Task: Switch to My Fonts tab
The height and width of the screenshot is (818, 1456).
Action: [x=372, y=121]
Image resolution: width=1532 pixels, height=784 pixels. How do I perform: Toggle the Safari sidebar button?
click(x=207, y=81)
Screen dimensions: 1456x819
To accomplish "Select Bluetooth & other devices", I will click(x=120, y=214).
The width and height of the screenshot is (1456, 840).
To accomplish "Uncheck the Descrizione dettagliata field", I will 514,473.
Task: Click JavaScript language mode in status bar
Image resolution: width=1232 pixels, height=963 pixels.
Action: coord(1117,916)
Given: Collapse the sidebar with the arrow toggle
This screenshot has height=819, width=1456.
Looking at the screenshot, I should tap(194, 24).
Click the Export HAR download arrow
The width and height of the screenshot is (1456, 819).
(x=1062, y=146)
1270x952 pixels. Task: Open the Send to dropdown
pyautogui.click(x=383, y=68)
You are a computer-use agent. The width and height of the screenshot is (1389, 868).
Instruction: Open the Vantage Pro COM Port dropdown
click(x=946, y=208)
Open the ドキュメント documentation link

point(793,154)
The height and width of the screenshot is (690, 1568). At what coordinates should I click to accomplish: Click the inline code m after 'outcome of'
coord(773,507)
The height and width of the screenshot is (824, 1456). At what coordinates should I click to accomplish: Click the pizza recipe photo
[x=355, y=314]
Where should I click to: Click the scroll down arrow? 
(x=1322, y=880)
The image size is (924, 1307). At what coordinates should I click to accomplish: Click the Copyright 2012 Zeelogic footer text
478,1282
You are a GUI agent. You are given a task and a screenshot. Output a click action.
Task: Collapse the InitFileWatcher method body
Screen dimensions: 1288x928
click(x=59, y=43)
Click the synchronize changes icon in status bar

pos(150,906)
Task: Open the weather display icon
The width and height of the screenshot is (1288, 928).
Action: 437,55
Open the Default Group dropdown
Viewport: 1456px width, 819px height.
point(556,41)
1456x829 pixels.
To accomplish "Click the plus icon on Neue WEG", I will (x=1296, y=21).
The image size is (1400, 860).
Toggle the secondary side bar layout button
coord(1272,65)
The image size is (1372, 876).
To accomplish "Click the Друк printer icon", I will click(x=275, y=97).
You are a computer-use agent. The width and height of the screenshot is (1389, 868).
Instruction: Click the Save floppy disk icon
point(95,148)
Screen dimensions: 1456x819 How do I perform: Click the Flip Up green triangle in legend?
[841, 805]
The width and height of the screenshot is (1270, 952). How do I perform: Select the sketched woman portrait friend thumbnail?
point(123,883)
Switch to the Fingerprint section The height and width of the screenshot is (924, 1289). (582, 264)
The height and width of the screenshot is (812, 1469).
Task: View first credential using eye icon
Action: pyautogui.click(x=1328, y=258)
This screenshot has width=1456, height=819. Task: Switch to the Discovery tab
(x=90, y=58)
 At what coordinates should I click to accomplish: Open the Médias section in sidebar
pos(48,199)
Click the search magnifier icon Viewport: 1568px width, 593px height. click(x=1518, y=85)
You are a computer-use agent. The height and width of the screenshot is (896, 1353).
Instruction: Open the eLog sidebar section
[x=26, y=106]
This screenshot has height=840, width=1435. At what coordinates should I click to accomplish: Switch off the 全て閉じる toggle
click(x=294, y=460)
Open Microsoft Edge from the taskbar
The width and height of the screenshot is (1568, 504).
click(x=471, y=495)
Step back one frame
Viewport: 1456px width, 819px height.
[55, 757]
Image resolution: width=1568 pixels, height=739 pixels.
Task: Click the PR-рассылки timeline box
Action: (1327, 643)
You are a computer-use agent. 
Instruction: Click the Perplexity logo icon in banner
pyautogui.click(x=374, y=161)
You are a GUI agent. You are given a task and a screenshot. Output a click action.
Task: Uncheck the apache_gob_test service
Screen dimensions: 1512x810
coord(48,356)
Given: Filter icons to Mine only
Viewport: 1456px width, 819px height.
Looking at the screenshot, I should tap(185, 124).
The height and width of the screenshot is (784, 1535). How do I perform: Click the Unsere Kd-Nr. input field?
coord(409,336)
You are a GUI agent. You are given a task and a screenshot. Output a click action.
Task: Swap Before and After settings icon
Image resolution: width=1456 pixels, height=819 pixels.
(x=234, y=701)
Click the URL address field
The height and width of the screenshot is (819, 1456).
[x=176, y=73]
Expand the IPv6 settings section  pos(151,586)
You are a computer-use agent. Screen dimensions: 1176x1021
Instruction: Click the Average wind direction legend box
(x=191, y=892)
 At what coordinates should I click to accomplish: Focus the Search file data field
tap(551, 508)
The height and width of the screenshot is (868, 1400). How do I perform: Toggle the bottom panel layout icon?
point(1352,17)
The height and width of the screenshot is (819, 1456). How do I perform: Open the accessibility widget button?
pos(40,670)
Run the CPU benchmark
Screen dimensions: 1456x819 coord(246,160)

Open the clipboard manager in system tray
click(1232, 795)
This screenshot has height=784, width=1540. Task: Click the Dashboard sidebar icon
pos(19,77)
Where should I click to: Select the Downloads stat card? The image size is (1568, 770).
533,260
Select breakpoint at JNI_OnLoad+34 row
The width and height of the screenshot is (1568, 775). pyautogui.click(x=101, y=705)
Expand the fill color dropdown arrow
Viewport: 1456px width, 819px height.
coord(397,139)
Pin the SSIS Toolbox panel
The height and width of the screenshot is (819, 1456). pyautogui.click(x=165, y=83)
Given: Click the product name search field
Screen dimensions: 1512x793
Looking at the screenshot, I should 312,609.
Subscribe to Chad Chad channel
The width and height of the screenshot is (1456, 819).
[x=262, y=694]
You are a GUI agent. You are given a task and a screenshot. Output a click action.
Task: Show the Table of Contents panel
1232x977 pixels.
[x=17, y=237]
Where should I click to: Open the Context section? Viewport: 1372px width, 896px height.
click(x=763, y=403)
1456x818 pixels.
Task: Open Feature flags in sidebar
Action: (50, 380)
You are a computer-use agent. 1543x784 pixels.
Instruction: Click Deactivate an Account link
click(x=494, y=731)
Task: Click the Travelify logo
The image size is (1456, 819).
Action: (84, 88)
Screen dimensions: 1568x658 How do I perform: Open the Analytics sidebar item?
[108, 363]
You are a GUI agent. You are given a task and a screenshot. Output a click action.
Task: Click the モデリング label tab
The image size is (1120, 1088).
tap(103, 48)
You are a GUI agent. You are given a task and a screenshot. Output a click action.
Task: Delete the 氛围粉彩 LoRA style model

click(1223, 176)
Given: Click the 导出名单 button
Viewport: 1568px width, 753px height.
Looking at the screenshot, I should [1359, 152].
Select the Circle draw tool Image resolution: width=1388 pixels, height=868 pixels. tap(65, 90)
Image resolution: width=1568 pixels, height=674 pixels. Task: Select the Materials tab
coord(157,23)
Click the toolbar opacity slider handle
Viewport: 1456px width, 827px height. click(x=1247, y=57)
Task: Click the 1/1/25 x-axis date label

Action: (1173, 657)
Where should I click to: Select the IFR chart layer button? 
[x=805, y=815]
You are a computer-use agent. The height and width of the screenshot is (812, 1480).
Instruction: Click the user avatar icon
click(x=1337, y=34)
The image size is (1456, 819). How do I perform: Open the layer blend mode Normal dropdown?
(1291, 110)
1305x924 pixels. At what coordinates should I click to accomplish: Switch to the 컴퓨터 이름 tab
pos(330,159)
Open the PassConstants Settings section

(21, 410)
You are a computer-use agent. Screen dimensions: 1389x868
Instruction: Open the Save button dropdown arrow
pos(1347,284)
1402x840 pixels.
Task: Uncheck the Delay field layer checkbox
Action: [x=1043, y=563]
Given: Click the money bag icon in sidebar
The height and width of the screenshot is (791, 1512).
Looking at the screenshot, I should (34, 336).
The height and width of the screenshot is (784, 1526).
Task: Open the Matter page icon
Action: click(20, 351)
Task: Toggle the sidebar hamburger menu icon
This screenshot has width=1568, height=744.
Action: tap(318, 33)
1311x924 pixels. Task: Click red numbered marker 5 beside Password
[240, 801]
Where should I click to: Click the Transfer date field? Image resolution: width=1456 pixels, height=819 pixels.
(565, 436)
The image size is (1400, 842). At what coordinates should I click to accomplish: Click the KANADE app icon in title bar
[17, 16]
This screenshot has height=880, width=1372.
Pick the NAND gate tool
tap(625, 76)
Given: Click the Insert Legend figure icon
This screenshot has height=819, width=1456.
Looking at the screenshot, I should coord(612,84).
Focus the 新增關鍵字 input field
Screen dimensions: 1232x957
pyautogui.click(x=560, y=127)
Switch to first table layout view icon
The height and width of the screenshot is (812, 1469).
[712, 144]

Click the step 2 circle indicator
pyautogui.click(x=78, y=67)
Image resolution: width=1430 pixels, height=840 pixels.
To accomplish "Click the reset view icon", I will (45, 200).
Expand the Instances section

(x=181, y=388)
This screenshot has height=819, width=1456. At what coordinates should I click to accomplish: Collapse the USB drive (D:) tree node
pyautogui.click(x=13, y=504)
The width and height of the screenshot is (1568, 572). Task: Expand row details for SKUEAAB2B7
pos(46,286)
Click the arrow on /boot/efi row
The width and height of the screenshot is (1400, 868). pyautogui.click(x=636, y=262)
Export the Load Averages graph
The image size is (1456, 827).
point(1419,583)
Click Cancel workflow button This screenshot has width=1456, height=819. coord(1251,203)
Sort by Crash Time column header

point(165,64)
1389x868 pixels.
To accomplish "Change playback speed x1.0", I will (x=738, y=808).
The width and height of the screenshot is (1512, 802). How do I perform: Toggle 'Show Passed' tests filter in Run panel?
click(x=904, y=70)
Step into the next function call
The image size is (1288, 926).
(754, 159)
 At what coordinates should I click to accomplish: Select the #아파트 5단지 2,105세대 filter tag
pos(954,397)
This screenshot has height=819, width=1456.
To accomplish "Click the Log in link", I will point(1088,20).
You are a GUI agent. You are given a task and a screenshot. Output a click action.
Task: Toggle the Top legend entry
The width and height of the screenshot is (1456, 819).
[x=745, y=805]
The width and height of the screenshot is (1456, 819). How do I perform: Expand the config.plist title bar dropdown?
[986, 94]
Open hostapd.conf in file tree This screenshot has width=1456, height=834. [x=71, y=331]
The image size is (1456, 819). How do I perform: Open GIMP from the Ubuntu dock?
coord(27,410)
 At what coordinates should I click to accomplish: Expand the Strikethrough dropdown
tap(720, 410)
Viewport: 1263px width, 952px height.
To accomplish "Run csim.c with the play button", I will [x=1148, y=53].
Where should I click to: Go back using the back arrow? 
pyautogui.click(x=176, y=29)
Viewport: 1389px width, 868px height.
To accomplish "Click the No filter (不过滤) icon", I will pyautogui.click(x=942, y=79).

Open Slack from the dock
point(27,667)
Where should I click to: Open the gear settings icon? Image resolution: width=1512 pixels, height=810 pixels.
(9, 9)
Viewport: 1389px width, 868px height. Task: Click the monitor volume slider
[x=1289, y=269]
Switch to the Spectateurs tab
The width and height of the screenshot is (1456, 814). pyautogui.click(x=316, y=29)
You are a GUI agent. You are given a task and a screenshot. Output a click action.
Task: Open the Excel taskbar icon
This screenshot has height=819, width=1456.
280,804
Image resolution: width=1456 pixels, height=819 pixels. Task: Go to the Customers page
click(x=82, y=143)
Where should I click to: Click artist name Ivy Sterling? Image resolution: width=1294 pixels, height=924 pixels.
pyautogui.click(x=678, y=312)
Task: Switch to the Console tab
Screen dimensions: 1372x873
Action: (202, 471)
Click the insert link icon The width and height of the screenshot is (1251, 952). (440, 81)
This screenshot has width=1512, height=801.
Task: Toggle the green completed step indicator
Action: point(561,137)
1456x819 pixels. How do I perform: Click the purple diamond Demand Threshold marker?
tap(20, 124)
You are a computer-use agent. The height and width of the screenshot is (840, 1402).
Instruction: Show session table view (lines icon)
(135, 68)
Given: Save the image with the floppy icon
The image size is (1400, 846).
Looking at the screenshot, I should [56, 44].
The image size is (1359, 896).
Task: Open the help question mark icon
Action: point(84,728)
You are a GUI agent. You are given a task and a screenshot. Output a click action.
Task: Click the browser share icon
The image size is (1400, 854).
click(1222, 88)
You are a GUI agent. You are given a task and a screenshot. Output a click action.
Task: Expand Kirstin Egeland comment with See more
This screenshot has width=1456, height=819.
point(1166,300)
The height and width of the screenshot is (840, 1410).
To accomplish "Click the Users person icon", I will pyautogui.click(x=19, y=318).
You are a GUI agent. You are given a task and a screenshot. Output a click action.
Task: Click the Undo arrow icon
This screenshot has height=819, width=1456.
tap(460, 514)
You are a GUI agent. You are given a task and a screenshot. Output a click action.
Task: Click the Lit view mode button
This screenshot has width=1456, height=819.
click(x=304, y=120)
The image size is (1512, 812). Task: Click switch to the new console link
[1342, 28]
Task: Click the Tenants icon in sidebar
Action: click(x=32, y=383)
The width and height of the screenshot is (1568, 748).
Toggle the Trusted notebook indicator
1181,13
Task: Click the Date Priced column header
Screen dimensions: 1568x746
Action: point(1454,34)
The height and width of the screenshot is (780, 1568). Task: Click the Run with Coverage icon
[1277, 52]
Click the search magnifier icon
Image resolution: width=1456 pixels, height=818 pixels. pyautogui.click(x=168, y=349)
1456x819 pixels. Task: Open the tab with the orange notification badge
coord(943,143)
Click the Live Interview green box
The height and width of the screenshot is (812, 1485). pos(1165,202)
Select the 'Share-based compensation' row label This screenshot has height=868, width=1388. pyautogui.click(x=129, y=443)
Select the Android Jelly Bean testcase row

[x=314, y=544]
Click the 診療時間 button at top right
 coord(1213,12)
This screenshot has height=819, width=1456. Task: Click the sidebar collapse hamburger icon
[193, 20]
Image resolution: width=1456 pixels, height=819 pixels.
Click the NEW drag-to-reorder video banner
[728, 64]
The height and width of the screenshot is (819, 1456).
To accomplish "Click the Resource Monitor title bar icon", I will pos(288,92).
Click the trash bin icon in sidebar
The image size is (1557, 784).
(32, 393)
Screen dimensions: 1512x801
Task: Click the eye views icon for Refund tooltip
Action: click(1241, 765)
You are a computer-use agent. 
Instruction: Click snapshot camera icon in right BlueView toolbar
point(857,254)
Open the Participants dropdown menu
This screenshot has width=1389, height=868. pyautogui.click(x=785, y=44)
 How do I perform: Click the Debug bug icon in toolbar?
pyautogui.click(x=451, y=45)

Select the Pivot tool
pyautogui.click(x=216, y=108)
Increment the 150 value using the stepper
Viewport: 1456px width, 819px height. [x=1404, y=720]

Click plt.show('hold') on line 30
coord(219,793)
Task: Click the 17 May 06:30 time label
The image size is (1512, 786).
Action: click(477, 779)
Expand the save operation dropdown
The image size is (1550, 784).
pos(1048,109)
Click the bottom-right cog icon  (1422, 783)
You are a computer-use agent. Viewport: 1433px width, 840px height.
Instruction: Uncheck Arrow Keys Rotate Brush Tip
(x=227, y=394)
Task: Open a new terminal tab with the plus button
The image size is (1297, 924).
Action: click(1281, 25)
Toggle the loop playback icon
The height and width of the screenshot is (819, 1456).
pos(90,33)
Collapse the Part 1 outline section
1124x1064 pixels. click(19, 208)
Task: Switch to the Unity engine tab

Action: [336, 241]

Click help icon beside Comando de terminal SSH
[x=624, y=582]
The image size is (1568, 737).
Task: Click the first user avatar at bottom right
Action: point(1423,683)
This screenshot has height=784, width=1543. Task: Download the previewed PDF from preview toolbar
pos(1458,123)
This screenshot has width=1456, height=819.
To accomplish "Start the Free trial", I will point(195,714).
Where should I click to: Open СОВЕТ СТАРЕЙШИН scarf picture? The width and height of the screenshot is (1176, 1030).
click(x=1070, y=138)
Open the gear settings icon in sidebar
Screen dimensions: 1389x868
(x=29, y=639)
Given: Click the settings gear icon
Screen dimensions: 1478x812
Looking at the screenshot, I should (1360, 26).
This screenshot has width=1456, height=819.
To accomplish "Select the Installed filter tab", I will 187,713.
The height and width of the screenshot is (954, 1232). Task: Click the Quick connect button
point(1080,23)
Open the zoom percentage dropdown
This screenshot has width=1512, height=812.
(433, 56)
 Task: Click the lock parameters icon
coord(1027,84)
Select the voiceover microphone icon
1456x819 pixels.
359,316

▬▬▬▬▬▬▬▬▬▬

Using the entries above, extract exactly the span from the line with "Open the Participants dropdown menu" to the line with "Task: Open a", both lines included; leave out everything else.

Open the Participants dropdown menu
This screenshot has width=1389, height=868. pyautogui.click(x=785, y=44)
 How do I perform: Click the Debug bug icon in toolbar?
pyautogui.click(x=451, y=45)

Select the Pivot tool
pyautogui.click(x=216, y=108)
Increment the 150 value using the stepper
Viewport: 1456px width, 819px height. [x=1404, y=720]

Click plt.show('hold') on line 30
coord(219,793)
Task: Click the 17 May 06:30 time label
The image size is (1512, 786).
Action: click(477, 779)
Expand the save operation dropdown
The image size is (1550, 784).
pos(1048,109)
Click the bottom-right cog icon  (1422, 783)
You are a computer-use agent. Viewport: 1433px width, 840px height.
Instruction: Uncheck Arrow Keys Rotate Brush Tip
(x=227, y=394)
Task: Open a new terminal tab with the plus button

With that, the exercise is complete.